Each line of the data below that carries the word "computer" needs to be copied.

● ● ●

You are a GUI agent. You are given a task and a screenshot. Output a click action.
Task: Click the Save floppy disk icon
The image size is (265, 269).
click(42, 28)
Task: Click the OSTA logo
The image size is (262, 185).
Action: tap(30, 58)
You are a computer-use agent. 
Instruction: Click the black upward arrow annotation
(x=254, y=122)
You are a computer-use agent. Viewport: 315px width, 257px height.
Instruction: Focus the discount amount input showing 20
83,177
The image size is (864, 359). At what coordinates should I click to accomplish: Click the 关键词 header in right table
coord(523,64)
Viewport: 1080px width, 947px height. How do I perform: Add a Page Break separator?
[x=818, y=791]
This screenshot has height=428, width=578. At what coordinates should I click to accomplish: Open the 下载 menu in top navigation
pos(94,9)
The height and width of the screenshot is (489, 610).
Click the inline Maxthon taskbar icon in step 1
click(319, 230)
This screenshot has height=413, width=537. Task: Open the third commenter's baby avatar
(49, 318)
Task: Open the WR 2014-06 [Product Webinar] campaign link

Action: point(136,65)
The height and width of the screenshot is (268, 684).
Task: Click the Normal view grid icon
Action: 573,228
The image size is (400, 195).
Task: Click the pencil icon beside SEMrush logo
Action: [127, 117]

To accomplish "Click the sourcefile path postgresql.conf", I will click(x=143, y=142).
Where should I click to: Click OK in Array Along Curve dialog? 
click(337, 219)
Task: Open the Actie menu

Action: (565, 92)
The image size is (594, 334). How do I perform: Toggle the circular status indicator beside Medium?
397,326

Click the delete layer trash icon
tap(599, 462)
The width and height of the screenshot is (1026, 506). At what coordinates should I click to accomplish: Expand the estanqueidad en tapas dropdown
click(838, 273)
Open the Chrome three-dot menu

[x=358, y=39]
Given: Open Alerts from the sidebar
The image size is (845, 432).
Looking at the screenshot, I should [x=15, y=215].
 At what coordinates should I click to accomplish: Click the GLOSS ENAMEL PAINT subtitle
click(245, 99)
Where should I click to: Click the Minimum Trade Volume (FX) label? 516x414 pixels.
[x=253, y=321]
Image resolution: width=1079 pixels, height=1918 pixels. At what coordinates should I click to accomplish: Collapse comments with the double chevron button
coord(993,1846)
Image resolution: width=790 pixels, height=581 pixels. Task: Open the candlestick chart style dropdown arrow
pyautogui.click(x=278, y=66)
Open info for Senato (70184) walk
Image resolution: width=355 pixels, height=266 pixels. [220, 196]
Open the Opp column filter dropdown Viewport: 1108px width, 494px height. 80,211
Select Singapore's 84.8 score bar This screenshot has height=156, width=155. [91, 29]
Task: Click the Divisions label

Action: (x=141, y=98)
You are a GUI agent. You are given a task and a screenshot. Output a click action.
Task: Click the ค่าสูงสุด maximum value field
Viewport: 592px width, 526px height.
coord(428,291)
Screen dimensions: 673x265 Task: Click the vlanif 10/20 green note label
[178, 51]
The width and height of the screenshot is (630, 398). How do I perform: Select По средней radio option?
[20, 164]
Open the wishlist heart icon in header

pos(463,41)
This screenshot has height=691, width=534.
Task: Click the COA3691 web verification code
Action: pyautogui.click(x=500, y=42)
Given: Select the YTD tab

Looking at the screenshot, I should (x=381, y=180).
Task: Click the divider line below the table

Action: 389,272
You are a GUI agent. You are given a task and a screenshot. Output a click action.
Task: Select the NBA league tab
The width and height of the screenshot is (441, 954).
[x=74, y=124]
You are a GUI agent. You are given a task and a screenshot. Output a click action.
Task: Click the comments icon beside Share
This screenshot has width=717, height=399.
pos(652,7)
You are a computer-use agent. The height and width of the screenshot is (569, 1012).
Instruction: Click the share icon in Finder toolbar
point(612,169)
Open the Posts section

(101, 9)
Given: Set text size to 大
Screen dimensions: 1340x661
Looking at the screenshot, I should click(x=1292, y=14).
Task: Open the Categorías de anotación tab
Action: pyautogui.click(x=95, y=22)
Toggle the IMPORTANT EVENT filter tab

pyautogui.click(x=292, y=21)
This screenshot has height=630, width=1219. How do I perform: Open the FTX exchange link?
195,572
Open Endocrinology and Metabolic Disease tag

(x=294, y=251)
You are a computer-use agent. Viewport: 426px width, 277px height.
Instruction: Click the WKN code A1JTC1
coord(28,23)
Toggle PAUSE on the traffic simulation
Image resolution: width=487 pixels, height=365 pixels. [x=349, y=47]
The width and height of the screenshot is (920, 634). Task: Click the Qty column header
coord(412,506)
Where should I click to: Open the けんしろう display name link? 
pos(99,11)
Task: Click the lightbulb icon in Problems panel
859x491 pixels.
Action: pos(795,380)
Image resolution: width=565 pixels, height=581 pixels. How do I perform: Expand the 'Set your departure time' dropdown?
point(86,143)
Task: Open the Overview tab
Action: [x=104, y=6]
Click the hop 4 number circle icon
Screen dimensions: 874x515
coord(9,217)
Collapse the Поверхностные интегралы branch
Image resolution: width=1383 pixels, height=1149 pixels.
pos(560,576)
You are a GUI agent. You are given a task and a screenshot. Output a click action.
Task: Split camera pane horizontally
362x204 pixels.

● ● ●

--- Solution to this exercise ---
You are a computer-use agent. 
You are a computer-use agent. Viewport: 315px width, 257px height.
You are a computer-use agent. The height and width of the screenshot is (569, 1012).
You are a computer-use agent. Viewport: 426px width, 277px height.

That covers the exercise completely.